Perhaps it is useful if I sketch some of the background to this project of mine. The first concrete idea came in early fall of 2010 when I sat down to write a contribution to a Swedish anthology about Liberal Arts education. The idea behind that was to discuss various aspects of the liberal arts tradition and how it could inspire Swedish higher education. All the authors had some personal experience from the American tradition, many from having spent a term at a college under the STINT Excellence in Teaching scholarship. I volunteered to write about mathematics. Not because I knew very much about it, but rather because I did not know very much and I was very interested in mathematics teaching and learning.
When I started to write, I realized I knew next to nothing about mathematics teaching at Liberal Arts colleges. When I was at Skidmore College in NY in 2004 my focus was elsewhere. During the writing process I learned about the corresponding Swedish discussion on mathematics and ”bildung” from the last decade that I had missed. It became a learning experience.
So why was I at all interested in going in this direction? It goes back to a long time interest in the history and philosophy of mathematics. Also there is my interest in didactics of physics and mathematics. I worked for six years at a gymnasium (corresponding to school years 10-12). I then came into contact with learning theories based on meta-cognition, constructivism and Ference Marton’s research on deep and surface learning strategies.
About ten years ago, a year or so after I started to work at the University of Borås, I planned and carried through a pedagogical experiment in mathematics together with two colleagues. The background to that project was discussions among mathematics teachers at the institute about the weak background knowledge in mathematics among the incoming students. I wanted to do something about it.
The experiment did not go very well. Some of the ideas were good (I’ll write about them elsewhere), but our implementation was shaky and I now realize that we missed many important ideas that I just recently have become aware of.
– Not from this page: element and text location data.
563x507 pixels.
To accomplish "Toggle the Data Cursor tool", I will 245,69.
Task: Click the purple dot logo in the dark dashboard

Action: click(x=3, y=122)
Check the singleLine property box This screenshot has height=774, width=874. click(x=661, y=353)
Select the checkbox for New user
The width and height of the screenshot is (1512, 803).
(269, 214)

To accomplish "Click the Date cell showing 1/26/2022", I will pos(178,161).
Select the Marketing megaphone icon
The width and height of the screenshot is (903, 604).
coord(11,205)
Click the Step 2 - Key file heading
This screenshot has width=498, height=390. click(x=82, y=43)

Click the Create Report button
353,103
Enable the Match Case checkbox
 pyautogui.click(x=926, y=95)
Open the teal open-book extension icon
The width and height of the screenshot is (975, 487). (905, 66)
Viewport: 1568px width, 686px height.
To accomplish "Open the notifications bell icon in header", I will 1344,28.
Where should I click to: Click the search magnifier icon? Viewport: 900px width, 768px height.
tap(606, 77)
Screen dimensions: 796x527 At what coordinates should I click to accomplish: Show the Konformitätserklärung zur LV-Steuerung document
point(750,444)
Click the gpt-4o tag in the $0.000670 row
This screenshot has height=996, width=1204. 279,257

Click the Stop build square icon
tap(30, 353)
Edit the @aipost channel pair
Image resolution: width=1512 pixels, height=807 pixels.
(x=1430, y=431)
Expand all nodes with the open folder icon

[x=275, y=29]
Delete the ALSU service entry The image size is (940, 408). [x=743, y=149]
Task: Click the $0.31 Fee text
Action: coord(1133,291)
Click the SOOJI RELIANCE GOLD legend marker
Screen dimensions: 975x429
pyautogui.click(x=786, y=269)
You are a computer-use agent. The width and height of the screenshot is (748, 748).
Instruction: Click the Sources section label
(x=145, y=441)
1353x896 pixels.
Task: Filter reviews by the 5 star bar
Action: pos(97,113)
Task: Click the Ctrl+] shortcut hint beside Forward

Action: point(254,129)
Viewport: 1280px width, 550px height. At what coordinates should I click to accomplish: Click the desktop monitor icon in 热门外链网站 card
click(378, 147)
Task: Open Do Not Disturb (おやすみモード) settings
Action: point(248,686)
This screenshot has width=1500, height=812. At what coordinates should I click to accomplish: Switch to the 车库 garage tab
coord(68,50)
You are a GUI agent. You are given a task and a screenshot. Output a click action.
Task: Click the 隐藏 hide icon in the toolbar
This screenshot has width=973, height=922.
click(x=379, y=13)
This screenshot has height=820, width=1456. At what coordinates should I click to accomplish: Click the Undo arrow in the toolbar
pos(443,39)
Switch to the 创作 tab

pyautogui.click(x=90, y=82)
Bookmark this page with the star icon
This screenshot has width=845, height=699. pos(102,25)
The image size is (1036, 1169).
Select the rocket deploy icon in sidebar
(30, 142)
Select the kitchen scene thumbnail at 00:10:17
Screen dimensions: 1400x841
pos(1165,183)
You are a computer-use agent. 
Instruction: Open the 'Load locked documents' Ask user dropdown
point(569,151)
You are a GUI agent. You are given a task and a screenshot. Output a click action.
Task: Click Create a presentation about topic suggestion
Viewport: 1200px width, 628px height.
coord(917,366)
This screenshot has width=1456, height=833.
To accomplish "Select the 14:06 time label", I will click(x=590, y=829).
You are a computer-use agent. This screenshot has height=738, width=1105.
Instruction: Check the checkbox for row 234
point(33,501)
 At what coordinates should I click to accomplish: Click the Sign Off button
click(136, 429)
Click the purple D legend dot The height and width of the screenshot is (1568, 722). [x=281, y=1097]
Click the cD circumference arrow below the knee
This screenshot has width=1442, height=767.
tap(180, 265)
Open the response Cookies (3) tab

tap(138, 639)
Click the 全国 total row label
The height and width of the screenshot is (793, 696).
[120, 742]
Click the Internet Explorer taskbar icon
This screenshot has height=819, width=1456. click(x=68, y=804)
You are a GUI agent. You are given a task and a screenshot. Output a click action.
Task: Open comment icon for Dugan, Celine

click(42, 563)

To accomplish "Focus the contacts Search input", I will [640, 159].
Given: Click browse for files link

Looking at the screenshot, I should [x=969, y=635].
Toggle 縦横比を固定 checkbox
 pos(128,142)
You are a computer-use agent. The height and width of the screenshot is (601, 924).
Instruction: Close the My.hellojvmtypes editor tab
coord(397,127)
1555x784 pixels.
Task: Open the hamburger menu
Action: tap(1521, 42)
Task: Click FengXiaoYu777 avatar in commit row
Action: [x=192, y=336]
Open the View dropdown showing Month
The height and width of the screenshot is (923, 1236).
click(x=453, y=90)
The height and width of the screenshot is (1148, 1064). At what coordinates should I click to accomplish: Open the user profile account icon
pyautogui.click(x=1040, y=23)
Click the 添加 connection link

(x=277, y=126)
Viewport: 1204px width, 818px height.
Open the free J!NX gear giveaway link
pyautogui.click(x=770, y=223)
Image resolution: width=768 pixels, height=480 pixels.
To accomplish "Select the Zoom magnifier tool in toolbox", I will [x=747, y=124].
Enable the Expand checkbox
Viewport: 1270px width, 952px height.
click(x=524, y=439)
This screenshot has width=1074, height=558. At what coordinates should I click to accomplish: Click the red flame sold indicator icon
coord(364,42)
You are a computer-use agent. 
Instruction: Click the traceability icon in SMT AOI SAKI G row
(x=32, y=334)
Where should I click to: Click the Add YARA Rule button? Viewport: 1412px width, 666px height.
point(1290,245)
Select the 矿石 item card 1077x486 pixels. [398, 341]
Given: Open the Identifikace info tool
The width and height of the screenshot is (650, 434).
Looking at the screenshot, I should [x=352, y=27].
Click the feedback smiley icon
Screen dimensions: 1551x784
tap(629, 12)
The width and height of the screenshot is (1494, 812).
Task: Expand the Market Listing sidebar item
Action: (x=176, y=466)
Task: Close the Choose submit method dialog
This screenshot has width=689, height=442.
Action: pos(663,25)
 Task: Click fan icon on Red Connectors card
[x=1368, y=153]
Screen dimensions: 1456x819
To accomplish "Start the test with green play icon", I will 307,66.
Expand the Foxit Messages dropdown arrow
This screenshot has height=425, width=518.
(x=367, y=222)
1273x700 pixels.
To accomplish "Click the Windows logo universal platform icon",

After that, I got the opportunity to study computer science for some years, and my teaching also turned to programming courses as well as basic courses in natural science (for students lacking that from high school). But the last couple of years I’ve moved back to mathematics teaching. And I see that not very much has changed, at least not to the better. Incoming students are still very weak in mathematics.
There is one special circumstance that is of importance. In Sweden we have educational programs in engineering that are 3 years long. There are just two mathematics courses in general (linear algebra and calculus), sometimes a third course and/or a course in mathematical statistics. The standard length of a Swedish university course is seven weeks. That means that 3-year engineering students have one half semester of mathematics (they take two courses in parallel), which is not that much. So the resource in terms of available time is scarce. It is of course almost impossible to go very deep or far in calculus in such a short time. Most engineering students have had some calculus in the gymnasium, at least a brief encounter with derivatives, but some haven’t seen integrals. So the problem would seem to be unsolvable.
Why then try a humanistic approach to engineering mathematics?
The students that enter engineering programs have 10 – 12 year of mathematics from school. That is indeed a lot, and they do have a lot of knowledge, but it’s a kind of implicit knowledge. It’s not really workable knowledge, very many have problems with simple numerical calculations and algebra. Functions are dim concepts. It’s like all the acquired knowledge from 12 years of school need to scattered on a large table, like jig-saw puzzle pieces, and then put together into a coherent whole, with new pieces added and context provided. That sounds like a humanistic endeavor.
Even though mathematics is a supporting topic, subordinated to technology, that does not mean it must be taught and learned that way. The question is: How can the scarce resource in terms of time be used in an effective way? The students must be engaged so that they are prepared to invest extra study time for home work.